DATA SECTION: Begin

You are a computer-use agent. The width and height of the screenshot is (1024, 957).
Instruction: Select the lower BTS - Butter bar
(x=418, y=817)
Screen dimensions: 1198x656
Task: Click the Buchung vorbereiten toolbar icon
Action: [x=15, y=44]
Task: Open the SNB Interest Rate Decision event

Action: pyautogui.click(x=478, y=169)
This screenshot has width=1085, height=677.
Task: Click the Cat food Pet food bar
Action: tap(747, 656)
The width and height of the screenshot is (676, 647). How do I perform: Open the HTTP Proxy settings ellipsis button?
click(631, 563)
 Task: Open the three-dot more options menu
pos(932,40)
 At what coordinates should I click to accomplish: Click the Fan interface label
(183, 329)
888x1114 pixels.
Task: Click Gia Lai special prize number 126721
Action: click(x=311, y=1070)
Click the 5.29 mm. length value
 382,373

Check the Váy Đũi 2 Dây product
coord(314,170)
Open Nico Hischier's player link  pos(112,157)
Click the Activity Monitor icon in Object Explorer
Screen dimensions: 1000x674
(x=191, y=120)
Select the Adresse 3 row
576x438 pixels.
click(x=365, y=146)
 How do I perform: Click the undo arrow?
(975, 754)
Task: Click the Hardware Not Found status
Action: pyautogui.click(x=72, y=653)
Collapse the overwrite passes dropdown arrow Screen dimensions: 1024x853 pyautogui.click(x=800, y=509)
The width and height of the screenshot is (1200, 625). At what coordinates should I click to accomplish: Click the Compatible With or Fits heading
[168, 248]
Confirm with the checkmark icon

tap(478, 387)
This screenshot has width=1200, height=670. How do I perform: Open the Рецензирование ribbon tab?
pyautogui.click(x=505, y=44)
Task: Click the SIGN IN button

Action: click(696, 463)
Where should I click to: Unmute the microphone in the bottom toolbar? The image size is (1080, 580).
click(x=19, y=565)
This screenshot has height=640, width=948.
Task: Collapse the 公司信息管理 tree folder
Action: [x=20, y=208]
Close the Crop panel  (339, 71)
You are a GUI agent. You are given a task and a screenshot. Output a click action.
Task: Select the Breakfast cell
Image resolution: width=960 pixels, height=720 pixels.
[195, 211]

DATA SECTION: End

--- ACTIVITY ---
Could you please repeat the data exactly as given?

--- WRITTEN RESPONSE ---
You are a computer-use agent. The width and height of the screenshot is (1024, 957).
Instruction: Select the lower BTS - Butter bar
(x=418, y=817)
Screen dimensions: 1198x656
Task: Click the Buchung vorbereiten toolbar icon
Action: [x=15, y=44]
Task: Open the SNB Interest Rate Decision event

Action: pyautogui.click(x=478, y=169)
This screenshot has width=1085, height=677.
Task: Click the Cat food Pet food bar
Action: tap(747, 656)
The width and height of the screenshot is (676, 647). How do I perform: Open the HTTP Proxy settings ellipsis button?
click(631, 563)
 Task: Open the three-dot more options menu
pos(932,40)
 At what coordinates should I click to accomplish: Click the Fan interface label
(183, 329)
888x1114 pixels.
Task: Click Gia Lai special prize number 126721
Action: click(x=311, y=1070)
Click the 5.29 mm. length value
 382,373

Check the Váy Đũi 2 Dây product
coord(314,170)
Open Nico Hischier's player link  pos(112,157)
Click the Activity Monitor icon in Object Explorer
Screen dimensions: 1000x674
(x=191, y=120)
Select the Adresse 3 row
576x438 pixels.
click(x=365, y=146)
 How do I perform: Click the undo arrow?
(975, 754)
Task: Click the Hardware Not Found status
Action: pyautogui.click(x=72, y=653)
Collapse the overwrite passes dropdown arrow Screen dimensions: 1024x853 pyautogui.click(x=800, y=509)
The width and height of the screenshot is (1200, 625). At what coordinates should I click to accomplish: Click the Compatible With or Fits heading
[168, 248]
Confirm with the checkmark icon

tap(478, 387)
This screenshot has width=1200, height=670. How do I perform: Open the Рецензирование ribbon tab?
pyautogui.click(x=505, y=44)
Task: Click the SIGN IN button

Action: click(696, 463)
Where should I click to: Unmute the microphone in the bottom toolbar? The image size is (1080, 580).
click(x=19, y=565)
This screenshot has height=640, width=948.
Task: Collapse the 公司信息管理 tree folder
Action: [x=20, y=208]
Close the Crop panel  (339, 71)
You are a GUI agent. You are given a task and a screenshot. Output a click action.
Task: Select the Breakfast cell
Image resolution: width=960 pixels, height=720 pixels.
[195, 211]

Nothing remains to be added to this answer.